-- Begin Text to read --

Home > Back-end >  Unexpected behavior by str_remove_* in stringr package
Unexpected behavior by str_remove_* in stringr package

Time:01-21

So I am working on a set of very simple tasks which widely use stringr. One task is to remove a specific pattern from a string.

Below is a toy sample which contains columns temp and current_house. I want to remove the pattern given in current_house from temp and create a new column, say temp2. For a few observations, it seems that str_remove() does not work. I already tried with str_remove_all() without success.

What am I missing? It should not be a problem related to the number of tokens in the search pattern as it successfully removes multi-words patterns.

library(data.table)
library(stringr)


head(df)
#>            temp current_house
#> 1: Lazard 528 2        Lazard
#> 2:   KPMG 525 1          KPMG
#> 3:   KPMG 525 1          KPMG
#> 4:   KPMG 524 4          KPMG
#> 5:   KPMG 524 4          KPMG
#> 6:   KPMG 524 4          KPMG

# adding the new column temp2 by removing the pattern current_house
df[ , temp2 := str_remove(temp, current_house)]

df
#>                                                       temp
#>  1:                                           Lazard 528 2
#>  2:                                             KPMG 525 1
#>  3:                                             KPMG 525 1
#>  4:                                             KPMG 524 4
#>  5:                                             KPMG 524 4
#>  6:                                             KPMG 524 4
#>  7:                                             KPMG 524 4
#>  8: Development and Investment Bank of Turkey (TKYB) 524 4
#>  9: Development and Investment Bank of Turkey (TKYB) 524 4
#> 10: Development and Investment Bank of Turkey (TKYB) 524 4
#> 11: Development and Investment Bank of Turkey (TKYB) 524 4
#> 12: Development and Investment Bank of Turkey (TKYB) 524 4
#> 13: Development and Investment Bank of Turkey (TKYB) 524 4
#> 14: Development and Investment Bank of Turkey (TKYB) 524 4
#> 15: Development and Investment Bank of Turkey (TKYB) 524 4
#> 16:                                         Investec 520 4
#> 17:                         Numis Securities Limited 520 2
#> 18:                         Numis Securities Limited 520 1
#> 19:                                JPMorgan Cazenove 520 1
#> 20:                                JPMorgan Cazenove 520 1
#> 21:                  Fenchurch Advisory Partners LLP 520 1
#> 22:                  Fenchurch Advisory Partners LLP 520 1
#> 23:                  Fenchurch Advisory Partners LLP 520 1
#> 24:                                              EY 518 16
#> 25:                                             KPMG 508 1
#> 26:                                             KPMG 508 1
#> 27:           Capitalmind Corporate Finance Advisory 502 2
#> 28:           Capitalmind Corporate Finance Advisory 502 1
#> 29:             Daiwa Securities Group / DC Advisory 500 3
#> 30:                           LionTree Advisors, LLC 500 1
#> 31:                           LionTree Advisors, LLC 500 1
#> 32:                      Ping'an Securities Co.,Ltd. 496 1
#> 33:                      Ping'an Securities Co.,Ltd. 496 1
#> 34:                      Ping'an Securities Co.,Ltd. 496 1
#> 35:                      Ping'an Securities Co.,Ltd. 496 1
#> 36:                      Ping'an Securities Co.,Ltd. 496 1
#> 37:                      Ping'an Securities Co.,Ltd. 496 1
#> 38:                   Guotai Junan Securities Co Ltd 496 1
#> 39:                   Guotai Junan Securities Co Ltd 496 1
#> 40:                                              EY 493 16
#>                                                       temp
#>                                        current_house
#>  1:                                           Lazard
#>  2:                                             KPMG
#>  3:                                             KPMG
#>  4:                                             KPMG
#>  5:                                             KPMG
#>  6:                                             KPMG
#>  7:                                             KPMG
#>  8: Development and Investment Bank of Turkey (TKYB)

-- End Text to read --
-- Begin Data lines --

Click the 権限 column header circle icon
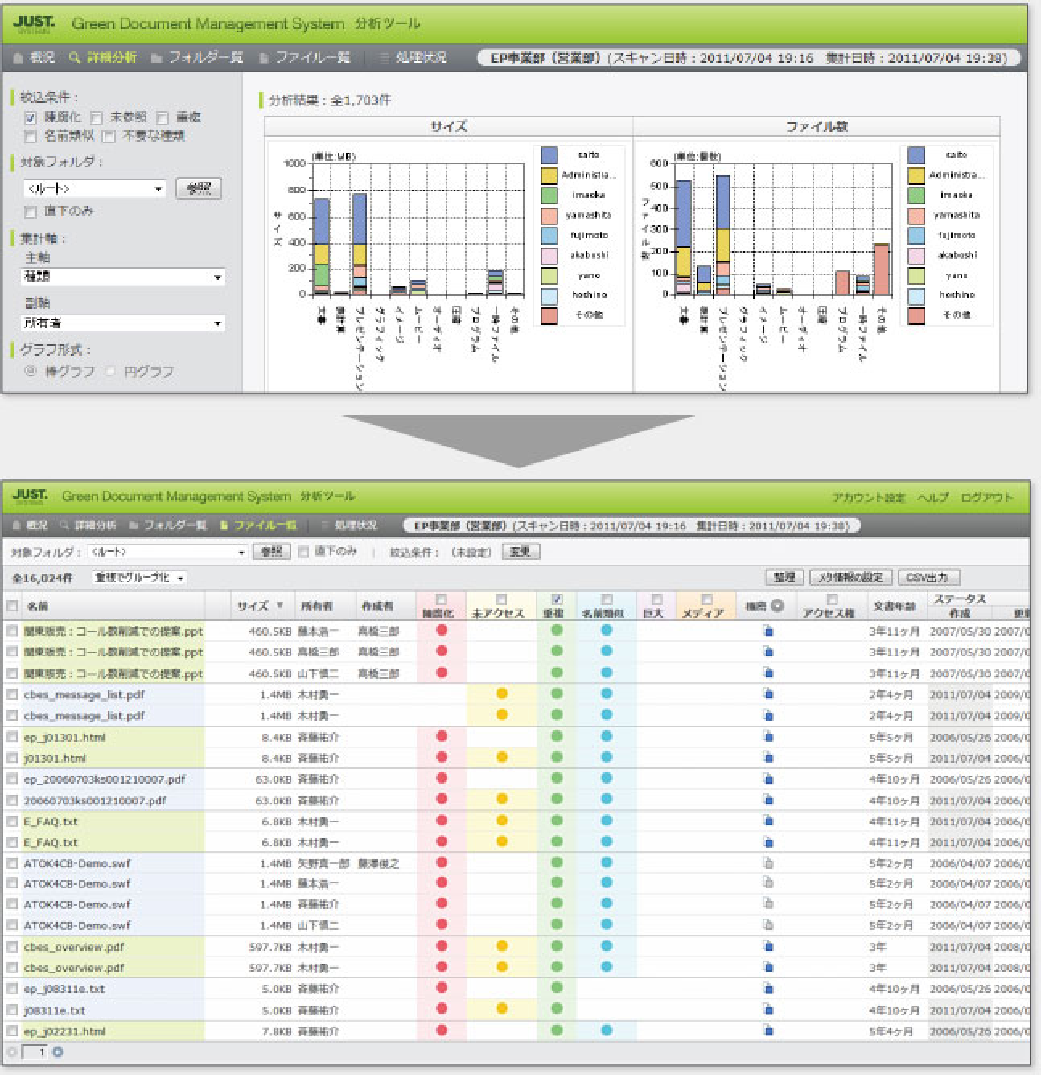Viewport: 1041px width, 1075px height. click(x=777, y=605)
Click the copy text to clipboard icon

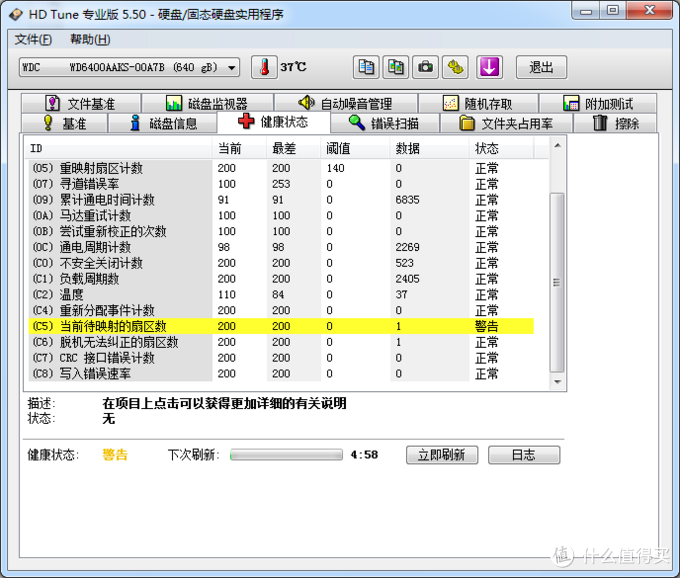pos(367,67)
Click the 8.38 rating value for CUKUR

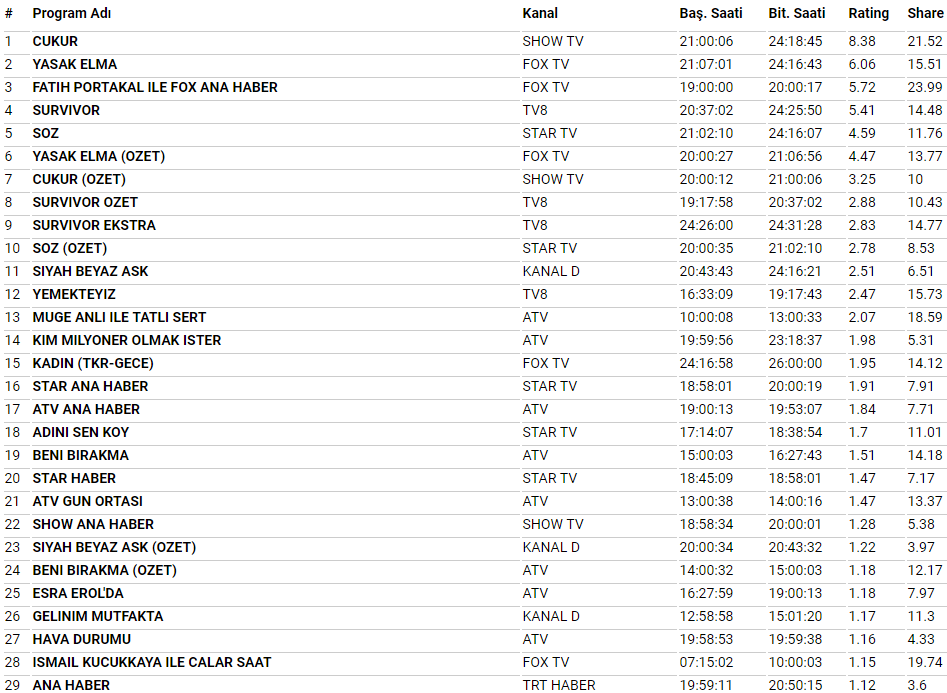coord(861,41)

-- End Data lines --

**Requirements**
a: Condense the paragraph of the str_remove thread beginning "Below is a toy sample" into a short list that keeps its main facts.
b: Rewrite the lines of the records above, changing "icon" to "symbol" and leaving everything else as it is; omit the pictures.

**Task-by-task solutions**
a:
- The sample data has two columns, temp and current_house.
- The goal is to remove the pattern in current_house from temp and store the result in a new column, such as temp2.
- For a few observations, str_remove() does not appear to work.
- Trying str_remove_all() did not succeed either.

b:
Click the 権限 column header circle symbol
Viewport: 1041px width, 1075px height. click(x=777, y=605)
Click the copy text to clipboard symbol

pos(367,67)
Click the 8.38 rating value for CUKUR

coord(861,41)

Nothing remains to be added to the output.